I have been reading some pieces by famous people about to whom they turn when isolated or stuck. I turn to Bruce Cockburn.
In March 2011 he released Small Source of Comfort and, as usual, it seeped beauty in its poetry and musicianship. He is still the best guitarist in the world. On a great album there is one song that stands out to me and speaks into the unforeseen pandemic world we inhabit and explore now: ‘Each One Lost’.

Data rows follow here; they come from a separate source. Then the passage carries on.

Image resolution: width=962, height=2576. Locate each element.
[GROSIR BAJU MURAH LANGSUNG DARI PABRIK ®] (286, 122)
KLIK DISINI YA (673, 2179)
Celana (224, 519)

The story goes like this. He was in Afghanistan in 2009 with a charity and, while waiting for a flight from Kandahar, witnessed the loading of military coffins into the planes that would take the bodies home. It was the dignity and the pity that got to him. And out of this experience came a song of simplicity and beauty – almost a lullaby for the young people now ‘asleep’.
Under the big lights
shadows stretching long
the ramp is lowered gently to the tarmac
and all of us, we wait
in this sea of gravity
for the precious cargo to appearHere come the dead boys
moving slowly past
the pipes and prayers and strained commanding voices
and the tears in our hearts
make an ocean we’re all in
all in this together don’t you knowEach one lost
is everyone’s loss you see
each one lost is a vital part of you and me
And so it goes on. You can find it here.
Over 16,000 people have so far died in hospital in the UK of Covid-19. And, as we are daily reminded, each one is precious. Why? Just because the closely bereaved love and miss them? Well, yes. But also because amid the huge numbers we cannot let go of the trust that each one matters – each one, in the words of the Judeo-Christian tradition, is made in the image of God.
Being a society means that every loss is everybody’s loss.
The song is simple and beautiful. Grief rarely is. But, whatever the expression in words or emotion, each one lost is part of you and me.